Nice. Activision tried to monitor Infinity Ward’s emails according to testimony.

Though the trial between Activision and Call of Duty co-creators Jason West and Vince Zampella has yet to begin, pre-trial documents released last week claimed that the publisher tried to hack into the duo’s work computers. Thomas Fenady was Director of IT at Activision in 2009 and in a pre-trial deposition he claimed that the company’s chief legal officer, George Rose, had asked him to “dig up dirt on Jason and Vince.”

The project, code-named Project Icebreaker, involved hacking into West and Zampella’s email and voicemail. According to Fenady’s testimony, he was told, “Bobby will take care of you…Don’t worry about the repercussions.”

According to testimony, Fenady reached out to Microsoft for help hacking the duo’s passwords, but the company said they would assist only if there was a court order. Fenady said he then contacted a third-party security company InGuardians who also declined because of reservations about “legal hurdles.” Apparently, they were unconvinced by the promise of Bobby taking care of the “repercussions.”

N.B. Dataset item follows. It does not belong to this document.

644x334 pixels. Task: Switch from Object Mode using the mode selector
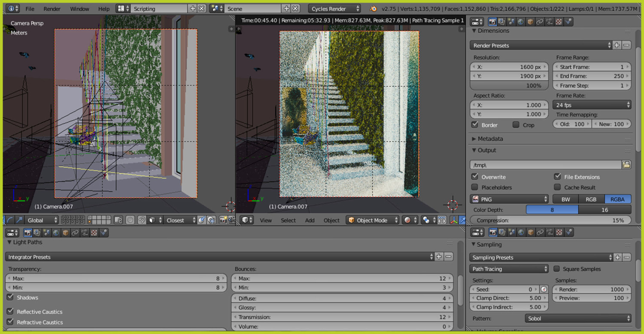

As a last ditch, Fenady claims there was consideration of getting access to Infinity Ward’s computers by staging a fire drill or a mock fumigation, neither of which came to pass.

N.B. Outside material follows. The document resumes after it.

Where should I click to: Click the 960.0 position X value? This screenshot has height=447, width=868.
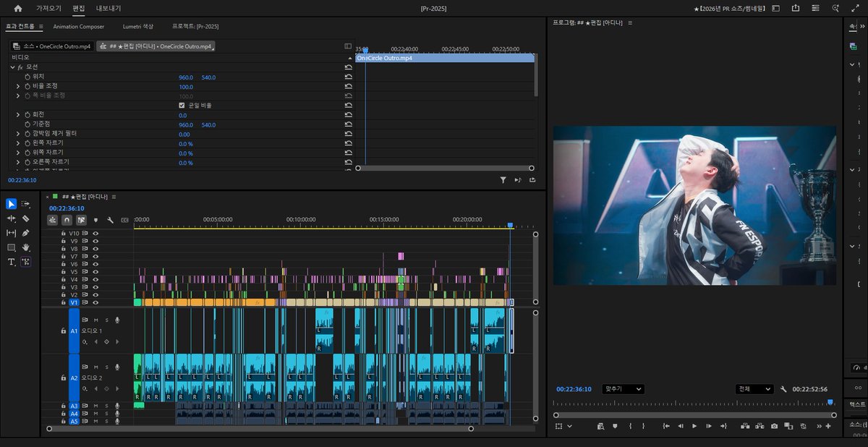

In Rose’s pre-trial testimony he denied that Fenady had even been instructed to dig up dirt on anyone, but he acknowledged the Project Icebreaker existed. He claimed it was simply a plan to monitor the email traffic of the entire studio, but that it was abandoned “once it proved to be impossible.”

The documents were sent to the press by a PR firm representing West and Zampella. Activision declined Giant Bomb’s request for comment.